Kuponado: poranna toaleta walenia

 

Poranna toaleta największego stworzenia na Ziemi.

Przeważnie gdy się czyta ciekawostki o wielorybach (waleniach), to dotyczą one jego rekordowych rozmiarów. A to aorta walenia jest tak duża, że zmieściłoby się w niej dziecko, a to serce walenia waży tyle co samochód osobowy. Nie mówiąc już o tym, że waleń (płetwal błękitny) to także największe zwierzę, jakie żyło kiedykolwiek na Ziemi. Jeśli chodzi o odległości, to także tutaj waleń nie ma sobie równych – podwodny „krzyk” walenia jest słyszalny dla innego walenia z odległości kilku kilometrów. A i sam dystans, jaki podczas rocznych wędrówek pokonuje po oceanach statystyczny waleń, wprawiłby w osłupienie nawet Martynę Wojciechowską.

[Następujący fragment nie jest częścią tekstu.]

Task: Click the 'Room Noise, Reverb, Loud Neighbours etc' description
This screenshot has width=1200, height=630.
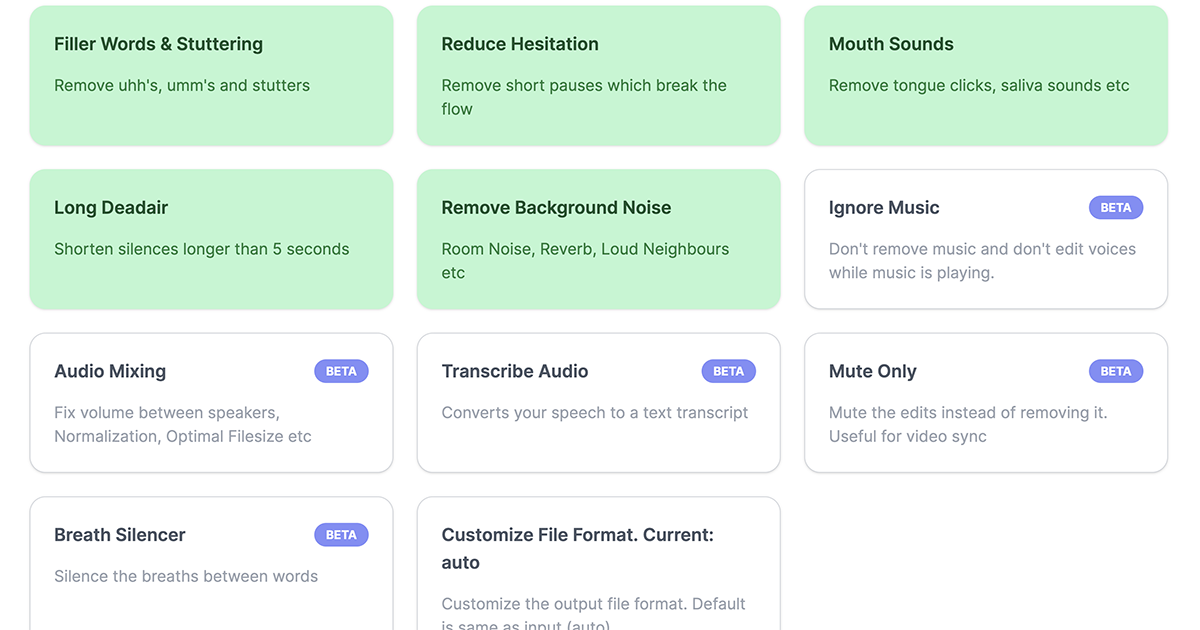Action: [x=586, y=260]
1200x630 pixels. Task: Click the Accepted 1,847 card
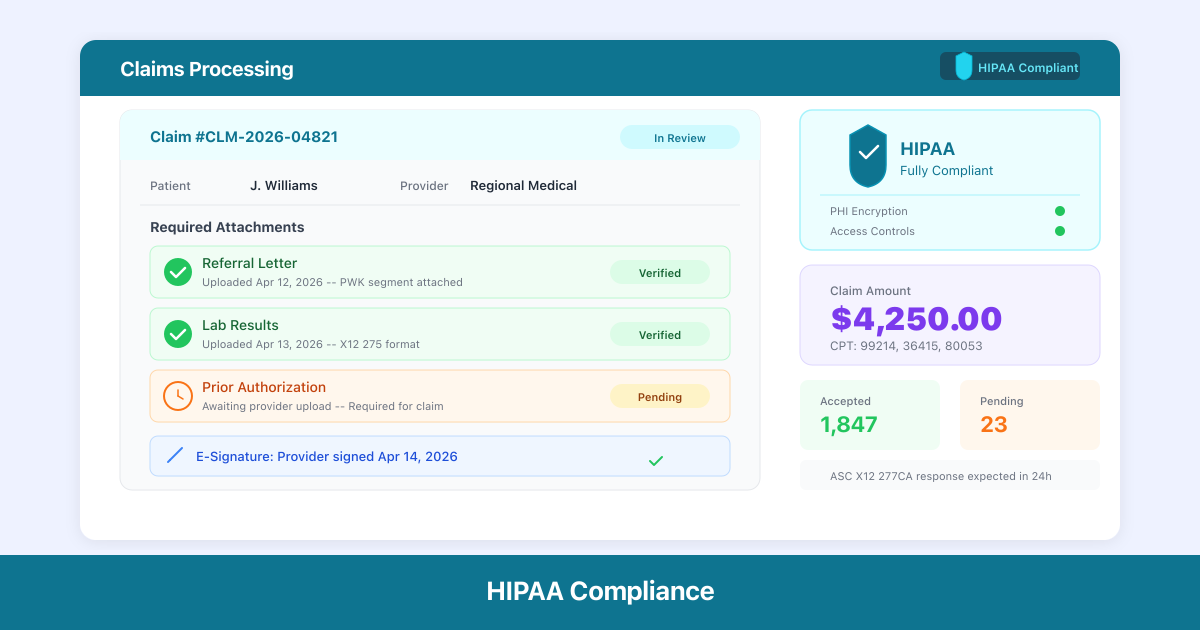(870, 414)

Jest jednak jedna strona walenia, o której mówi się niewiele albo i wcale. Jest to mianowicie dupy strona. Różni autorzy jakoś mało chętnie w swoich tekstach wspominają o kupie walenia. Owszem, zdarza się, że gdzieś przewinie się informacja o tym, że w bąku walenia zmieściłby się koń, ale są to niepotwierdzone informacje, ponieważ konie rzadko wypływają tak daleko w morze, nie wspominając już, by jakiemuś fotografowi udało się uchwycić ów magiczny moment, gdy koń zostaje złapany w bańkę z bąka walenia. Wracając jednak do meritum sprawy… W związku z tym, że nieczęsto można natknąć się na wzmiankę o życiu po drugiej stronie walenia, to tym bardziej powinien zainteresować nas fakt, że komuś – a konkretnie fotografowi Keriemu Wilkowi – udało się zrobić zdjęcie kaszalota podczas porannej toalety. Musicie przyznać, że nawet taka rzecz w przypadku takiego giganta musi wzbudzać zainteresowanie, choćby nie wiadomo, jak obrzydliwa się wydawała, i tym bardziej, że wygląda jak kupowe tornado – poopnado, jak nazwał je sam autor. Chyba wie, co mówi. Zresztą publikacje w The Guardian, BBC, Huffington Post czy CBC muszą przecież o czymś świadczyć. Poza tym zobaczcie, jak szczęśliwy jest ten zwierz.